Two months after the Department of Education officially opened in 1980, the Republicans approved a political platform calling on the Congress to close it.
Now, more than four decades later, President Trump could get closer that any other republican president to make this dream a reality.
Although the deletion of the agency would require an act of congress, Trump devoted himself to the objective and could prepare a decree in order to dismantle it.
The fixing of Mr. Trump invigorated the debate on the role of the federal government in education, creating a powerful point of unity between the ideological factions of his party: the traditional republicans of the establishment and the pure and hard members of his Make America Great Again movement.
“This is a counter-revolution against a hostile and nihilist bureaucracy,” said Christopher F. Rofo, principal researcher at the Manhattan Institute conservative reflection group and administrator of the New College of Florida.
Here’s how the party arrived at the time.
From the start, the Republicans opposed the signing of President Jimmy Carter on a 1979 law creating the ministry, invoking beliefs in the limited control of the government, budgetary responsibility and local autonomy.
They argued that education should be mainly managed at state levels and local rather than through federal mandates.
A year later, Ronald Reagan won the White House, his third attempt at presidency, thanks to a promise that he was going to slow down a federal government which, according to him, had exceeded his limits on a myriad of problems, including education. In 1982, Mr. Reagan used his speech on the state of the Union to call on the congress to eliminate two agencies: the Department of Energy and the Department of Education.
“We have to cut more non-essential public spending and eliminate more waste, and we will continue our efforts to reduce the number of employees in the federal workforce,” said Reagan.
He was unable to persuade the Democrats in the control of the Chamber to accompany his plan, and the problem began to fade as an absolute priority for the Republicans – but has never disappeared.
Newt Gingrich, then president of the House of Representatives of the United States, called for the agency’s abolition in the mid-1990s. During the 2008 presidential primary, representative Ron Paul and former Governor Mitt Romney supported either ending the Department of Education, or considerably reducing its size.
Last year, a proposal to eliminate the agency was elected in the house under republican control despite a large majority within the party, while 161 Republicans supported the measure while 60 opposed it.

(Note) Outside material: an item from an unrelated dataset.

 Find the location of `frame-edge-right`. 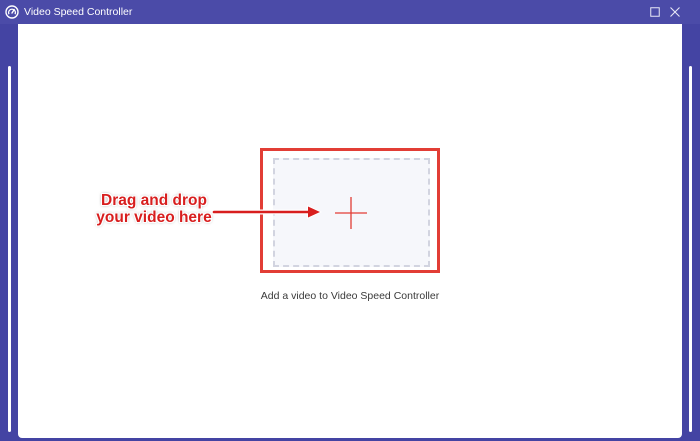

frame-edge-right is located at coordinates (690, 249).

The main role of the education department has been to send federal money to public schools, administer financial assistance to college and manage federal student loans. The agency applies civil rights laws in schools and supports programs for disabled students.
“The history of the Department of Education is as an agency of civil rights, the place which guarantees that students with disabilities obtain the services they need, that English actors obtain the help they need,” said John B. King Jr., who was an education secretary on Thursday during the Obama administration and is now chancellor of New York State University. “Remove this harms students and families.”
Trump rarely mentioned education during his first presidential campaign in 2016, apart from criticizing common basic standards, which aimed to create a certain coherence between states. He sometimes called for the elimination of the Department of Education, although his administration has not made an objective.
But Mr. Trump is able to grasp questions that resonate with his conservative base. During his campaign in 2024, this meant adopting the concerns of the parents’ rights movement which was born from the reaction of school closings and other restrictions during the coronavirus pandemic.
This movement has gained steam by organizing itself on opposition to progressive programs that have favored the mandate of certain education standards and inclusive policies for LGBTQ students. The activists argued that these policies have undermined parental rights and values.
In this way, Mr. Trump’s desire to eliminate the Department of Education has become linked to his emphasis on the eradication of diversity, equity and inclusion programs of the federal government, a dynamic that took place alive through his purge of staff and policies at the agency in the weeks that followed his return to power.
In a project of an executive decree aimed at dismantling the department which circulated in Washington this week, the only specific instructions of Mr. Trump for the Secretary of Education Linda McMahon were to end any program of diversity, equity and remaining inclusion.
On Mr. Trump’s campaign website, he criticizes gender or transgender problems eight times in his list of 10 principles for “grandes écoles”.
“One of the reasons why this question has so much momentum was definitely the pandemic and populist frustration that Washington was not on the side of the parents,” said Frederick Hess, director of studies on education policies at the American Enterprise Institute. “The Ministry of Education has really become emblematic of a large part of what was going on which was bad.”
A multitude of Trump’s actions during his first six -week in power was on in the 2025 project, the right plan for revised the federal government.
This includes an excoriation of the Department of Education, which is controlled in the preface to the 992-page document to be made up of workers who “inject racist, anti-American and anhistoric propaganda into American classrooms”.
The document maintains that schools should be sensitive to parents rather than “leftist defenders determined at indoctrination” and that students’ test results have not improved despite 45 years of federal spending. But that does not explain how it could change by giving more power to the school and locals, which spent exponentially more education during this same period.
“This department is an example of federal intrusion in a traditionally state and local area,” says BluePrint Project 2025. “For the sake of American children, Congress should close it and make it control of education.”